Segundo dia de greve de ônibus no Rio de Janeiro causa transtornos com pontos lotados e falta de veículos. Audiência no TRT-1 busca acordo.

Greve no RJ: Ônibus lotados e passageiros em apuros no 2º dia

A população do Rio de Janeiro enfrenta o segundo dia consecutivo de paralisação dos rodoviários, com relatos de ônibus escassos e pontos repletos de passageiros nas primeiras horas desta terça-feira. A crise nos transportes públicos se intensifica enquanto motoristas e empresas buscam um acordo em audiência de mediação marcada para as 11h no Tribunal Regional do Trabalho da 1ª Região (TRT-1).

Nas redes sociais, desabafos de usuários ilustram a dificuldade de locomoção. Relatos dão conta de linhas inteiras indisponíveis e longas esperas em pontos de ônibus, especialmente em bairros como Realengo. A situação gerou confusão em alguns locais, com testemunhas descrevendo atritos entre rodoviários em greve e colegas que tentavam manter o serviço.

O Centro de Operações de Resiliência (COR) da prefeitura recomendou que os cariocas priorizassem o metrô, trens e barcas, modais que operam normalmente. No entanto, a demanda extra sobre esses serviços pode gerar outros transtornos.

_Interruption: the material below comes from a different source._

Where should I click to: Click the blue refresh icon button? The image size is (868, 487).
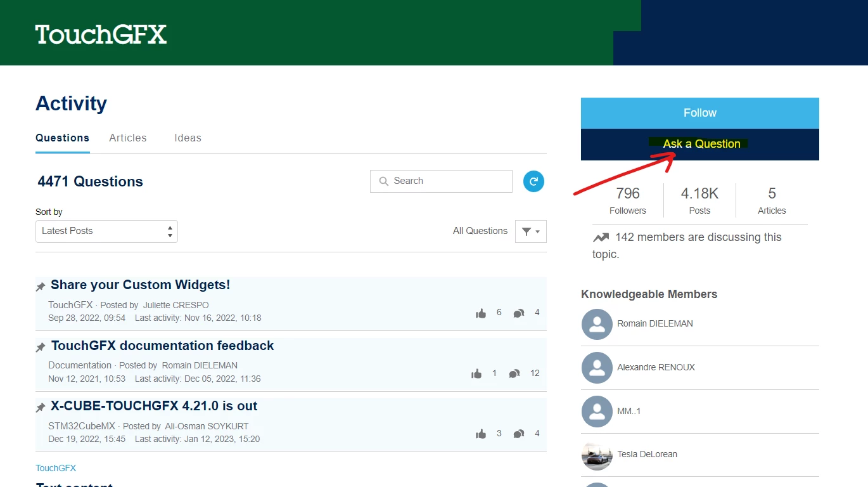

Apesar da determinação judicial que exige a circulação de ao menos 50% da frota de cada linha, passageiros relataram, já na segunda-feira, dificuldades com a oferta reduzida de veículos, atrasos e superlotação. O sindicato dos rodoviários alega que cerca de 800 ônibus circularam no primeiro dia, e o Rio Ônibus informou que aproximadamente 40 coletivos foram vandalizados.

## Negociações no TRT-1 são a esperança

A audiência no TRT-1 é vista como o principal palco para a resolução do impasse. Após a reunião, o Sindicato dos Rodoviários convocou uma assembleia para as 11h30, em frente ao tribunal, onde a categoria discutirá os desdobramentos e possíveis propostas.

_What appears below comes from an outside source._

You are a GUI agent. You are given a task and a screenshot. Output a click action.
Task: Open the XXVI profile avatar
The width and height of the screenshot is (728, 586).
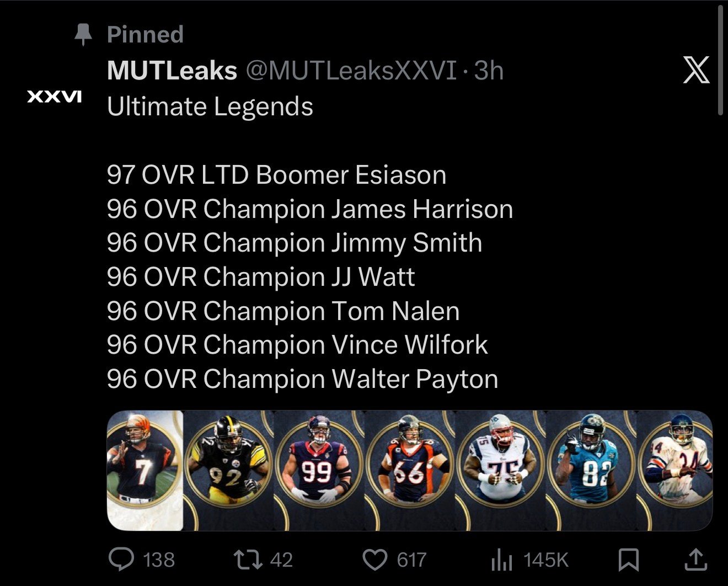(x=55, y=97)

Sebastião José, presidente do Sindicato dos Rodoviários, destacou a importância do reconhecimento judicial da legalidade da greve, que, segundo ele, valida as reivindicações por melhores salários, condições de trabalho mais dignas e o fim da violência no setor. Ele expressou o desejo de que a audiência traga uma definição rápida para minimizar o sofrimento dos usuários.

## Reivindicações e histórico da paralisação

As principais demandas dos rodoviários incluem um piso salarial de R$ 4 mil para motoristas de ônibus convencionais e R$ 5 mil para condutores de veículos articulados, além de aumento no vale-alimentação e a adoção da jornada de trabalho 5x2. O TRT-1 já havia reconhecido a legalidade da greve no sábado, negando pedido para declará-la ilegal e estabelecendo a manutenção de metade da frota.

A prefeitura, por meio do prefeito Eduardo Cavaliere, garantiu ter mobilizado equipes para mitigar os impactos da greve, reforçando a operação de BRTs, trens e metrô. A expectativa é que a normalidade seja restabelecida assim que a questão entre sindicatos e empresas for solucionada.